Not so after the interval when Geoffrey Streatfeild took the play by the neck and shook it so hard that a coughing audience were compelled to silence and the company propelled to some of the finest acting ever seen, anywhere.

Geoffrey Streatfeild is Henry V

All of a sudden the audience believed in this king, wanted to follow him, be with him on St. Crispin's Day. The play was no longer theatre, was no longer Shakespeare – it had become life, and the meaning of life. It was real, if only for 90 minutes of the three-and-a-half hours. It was enough to earn Streatfeild and the rest of the company a well deserved standing ovation. They had, like King Henry V himself, pulled victory from a looming defeat.
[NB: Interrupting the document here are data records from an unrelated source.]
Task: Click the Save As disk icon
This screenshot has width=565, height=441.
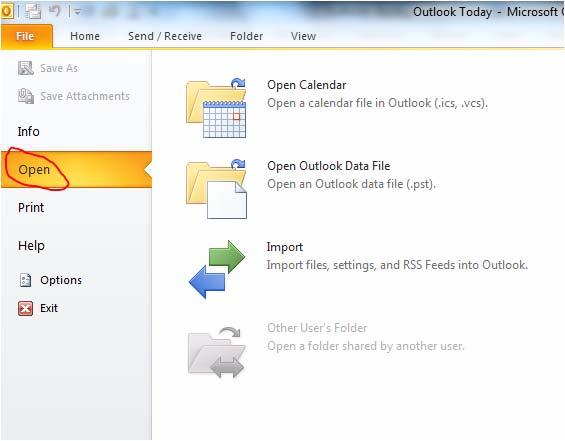Action: point(26,68)
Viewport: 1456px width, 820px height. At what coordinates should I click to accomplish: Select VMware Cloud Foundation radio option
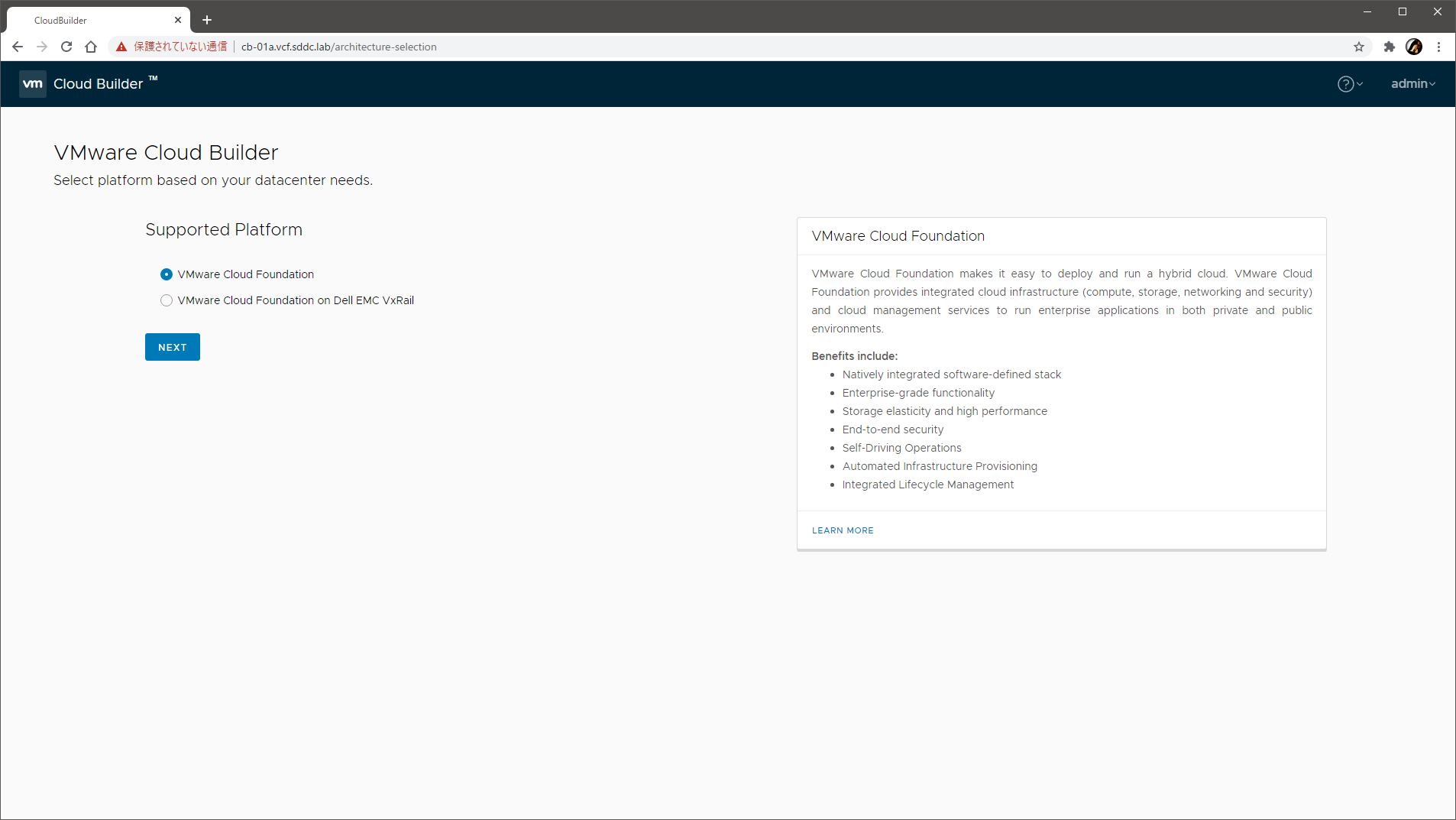(167, 274)
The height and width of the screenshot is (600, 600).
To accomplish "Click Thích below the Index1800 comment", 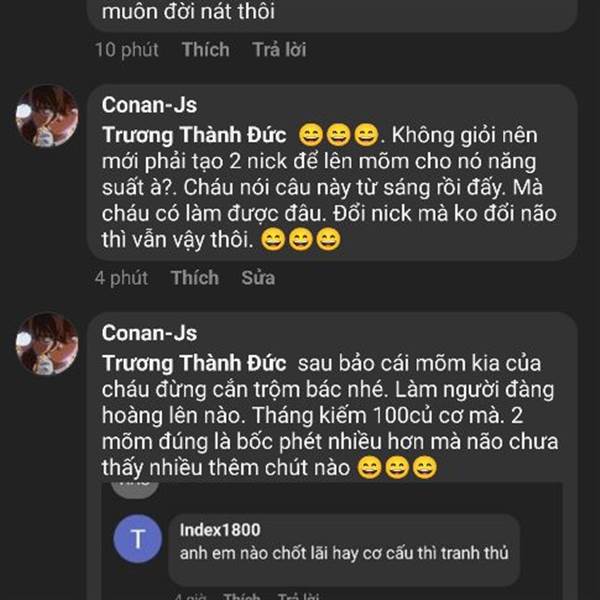I will click(x=241, y=596).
Like Jonathan Slinger, Geoffrey Streatfeild is an actor of immense talent. You will hear a lot of them in the future.

Wonderfully Supported

Of Course the stars of any show would be as nothing without the rest of the cast ( the philosophy of the RSC is still based around ensemble acting), and the rest of the cast in this cycle of plays has been pretty constant, with such names as Richard Cordery, Julius D'Silva, Forbes Mason, Miles Richardson, Lex Shrapnel, Anthony Bunsee, Maureen Beattie, and the superb Geoffrey Freshwater, a joy to behold.